Exercise brief: Give back all of the data exactly. Leave nothing out.

*** Opening of Exercise data ***

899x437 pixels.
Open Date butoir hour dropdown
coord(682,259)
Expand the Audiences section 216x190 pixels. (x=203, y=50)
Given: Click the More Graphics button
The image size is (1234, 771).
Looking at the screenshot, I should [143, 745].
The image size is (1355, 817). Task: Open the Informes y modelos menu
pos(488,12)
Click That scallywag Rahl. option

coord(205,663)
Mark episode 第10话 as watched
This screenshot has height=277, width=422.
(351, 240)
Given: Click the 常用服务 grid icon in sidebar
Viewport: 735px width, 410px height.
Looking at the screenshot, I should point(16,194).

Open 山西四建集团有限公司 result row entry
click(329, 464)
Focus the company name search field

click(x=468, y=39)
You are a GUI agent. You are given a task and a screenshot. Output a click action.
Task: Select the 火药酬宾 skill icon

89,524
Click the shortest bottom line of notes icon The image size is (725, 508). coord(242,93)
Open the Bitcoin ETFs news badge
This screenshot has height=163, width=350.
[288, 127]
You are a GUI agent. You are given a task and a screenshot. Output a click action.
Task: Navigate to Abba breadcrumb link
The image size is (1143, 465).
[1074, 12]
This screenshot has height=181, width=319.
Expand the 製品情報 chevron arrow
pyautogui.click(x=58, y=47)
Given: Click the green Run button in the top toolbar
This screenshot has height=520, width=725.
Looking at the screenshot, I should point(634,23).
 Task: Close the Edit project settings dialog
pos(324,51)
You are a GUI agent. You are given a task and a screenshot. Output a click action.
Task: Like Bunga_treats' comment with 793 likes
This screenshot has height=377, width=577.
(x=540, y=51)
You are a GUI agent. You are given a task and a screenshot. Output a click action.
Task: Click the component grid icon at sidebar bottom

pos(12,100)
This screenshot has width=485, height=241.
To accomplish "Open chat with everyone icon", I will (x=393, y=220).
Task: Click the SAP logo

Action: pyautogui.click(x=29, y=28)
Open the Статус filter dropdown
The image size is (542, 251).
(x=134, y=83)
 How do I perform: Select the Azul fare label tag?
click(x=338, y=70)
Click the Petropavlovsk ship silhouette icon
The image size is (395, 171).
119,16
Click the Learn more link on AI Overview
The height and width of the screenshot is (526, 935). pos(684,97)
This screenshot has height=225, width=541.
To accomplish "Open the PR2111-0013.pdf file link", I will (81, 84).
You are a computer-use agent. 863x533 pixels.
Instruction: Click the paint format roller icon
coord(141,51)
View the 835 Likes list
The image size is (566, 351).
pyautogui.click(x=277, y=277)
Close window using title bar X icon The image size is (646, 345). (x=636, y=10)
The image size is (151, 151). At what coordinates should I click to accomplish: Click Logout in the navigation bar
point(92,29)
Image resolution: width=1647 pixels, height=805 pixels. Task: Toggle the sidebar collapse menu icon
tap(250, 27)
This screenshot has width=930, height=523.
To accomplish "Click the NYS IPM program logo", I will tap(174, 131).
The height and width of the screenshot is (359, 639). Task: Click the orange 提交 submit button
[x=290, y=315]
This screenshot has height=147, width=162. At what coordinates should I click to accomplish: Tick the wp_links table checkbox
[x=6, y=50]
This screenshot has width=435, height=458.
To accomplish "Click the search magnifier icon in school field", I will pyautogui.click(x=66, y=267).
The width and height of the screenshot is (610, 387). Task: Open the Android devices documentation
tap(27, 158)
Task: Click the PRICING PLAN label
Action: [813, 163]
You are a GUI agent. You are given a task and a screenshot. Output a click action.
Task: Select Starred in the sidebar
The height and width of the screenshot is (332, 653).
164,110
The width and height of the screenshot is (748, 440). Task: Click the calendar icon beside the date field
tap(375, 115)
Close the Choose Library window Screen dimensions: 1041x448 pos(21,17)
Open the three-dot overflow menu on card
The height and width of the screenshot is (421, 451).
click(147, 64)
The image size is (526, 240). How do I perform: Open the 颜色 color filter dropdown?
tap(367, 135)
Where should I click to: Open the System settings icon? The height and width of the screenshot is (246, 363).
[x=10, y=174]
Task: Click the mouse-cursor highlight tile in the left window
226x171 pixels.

*** Close of Exercise data ***

Answer space:
899x437 pixels.
Open Date butoir hour dropdown
coord(682,259)
Expand the Audiences section 216x190 pixels. (x=203, y=50)
Given: Click the More Graphics button
The image size is (1234, 771).
Looking at the screenshot, I should [143, 745].
The image size is (1355, 817). Task: Open the Informes y modelos menu
pos(488,12)
Click That scallywag Rahl. option

coord(205,663)
Mark episode 第10话 as watched
This screenshot has height=277, width=422.
(351, 240)
Given: Click the 常用服务 grid icon in sidebar
Viewport: 735px width, 410px height.
Looking at the screenshot, I should point(16,194).

Open 山西四建集团有限公司 result row entry
click(329, 464)
Focus the company name search field

click(x=468, y=39)
You are a GUI agent. You are given a task and a screenshot. Output a click action.
Task: Select the 火药酬宾 skill icon

89,524
Click the shortest bottom line of notes icon The image size is (725, 508). coord(242,93)
Open the Bitcoin ETFs news badge
This screenshot has height=163, width=350.
[288, 127]
You are a GUI agent. You are given a task and a screenshot. Output a click action.
Task: Navigate to Abba breadcrumb link
The image size is (1143, 465).
[1074, 12]
This screenshot has height=181, width=319.
Expand the 製品情報 chevron arrow
pyautogui.click(x=58, y=47)
Given: Click the green Run button in the top toolbar
This screenshot has height=520, width=725.
Looking at the screenshot, I should point(634,23).
 Task: Close the Edit project settings dialog
pos(324,51)
You are a GUI agent. You are given a task and a screenshot. Output a click action.
Task: Like Bunga_treats' comment with 793 likes
This screenshot has height=377, width=577.
(x=540, y=51)
You are a GUI agent. You are given a task and a screenshot. Output a click action.
Task: Click the component grid icon at sidebar bottom

pos(12,100)
This screenshot has width=485, height=241.
To accomplish "Open chat with everyone icon", I will (x=393, y=220).
Task: Click the SAP logo

Action: pyautogui.click(x=29, y=28)
Open the Статус filter dropdown
The image size is (542, 251).
(x=134, y=83)
 How do I perform: Select the Azul fare label tag?
click(x=338, y=70)
Click the Petropavlovsk ship silhouette icon
The image size is (395, 171).
119,16
Click the Learn more link on AI Overview
The height and width of the screenshot is (526, 935). pos(684,97)
This screenshot has height=225, width=541.
To accomplish "Open the PR2111-0013.pdf file link", I will (81, 84).
You are a computer-use agent. 863x533 pixels.
Instruction: Click the paint format roller icon
coord(141,51)
View the 835 Likes list
The image size is (566, 351).
pyautogui.click(x=277, y=277)
Close window using title bar X icon The image size is (646, 345). (x=636, y=10)
The image size is (151, 151). At what coordinates should I click to accomplish: Click Logout in the navigation bar
point(92,29)
Image resolution: width=1647 pixels, height=805 pixels. Task: Toggle the sidebar collapse menu icon
tap(250, 27)
This screenshot has width=930, height=523.
To accomplish "Click the NYS IPM program logo", I will tap(174, 131).
The height and width of the screenshot is (359, 639). Task: Click the orange 提交 submit button
[x=290, y=315]
This screenshot has height=147, width=162. At what coordinates should I click to accomplish: Tick the wp_links table checkbox
[x=6, y=50]
This screenshot has width=435, height=458.
To accomplish "Click the search magnifier icon in school field", I will pyautogui.click(x=66, y=267).
The width and height of the screenshot is (610, 387). Task: Open the Android devices documentation
tap(27, 158)
Task: Click the PRICING PLAN label
Action: [813, 163]
You are a GUI agent. You are given a task and a screenshot. Output a click action.
Task: Select Starred in the sidebar
The height and width of the screenshot is (332, 653).
164,110
The width and height of the screenshot is (748, 440). Task: Click the calendar icon beside the date field
tap(375, 115)
Close the Choose Library window Screen dimensions: 1041x448 pos(21,17)
Open the three-dot overflow menu on card
The height and width of the screenshot is (421, 451).
click(147, 64)
The image size is (526, 240). How do I perform: Open the 颜色 color filter dropdown?
tap(367, 135)
Where should I click to: Open the System settings icon? The height and width of the screenshot is (246, 363).
[x=10, y=174]
Task: Click the mouse-cursor highlight tile in the left window
226x171 pixels.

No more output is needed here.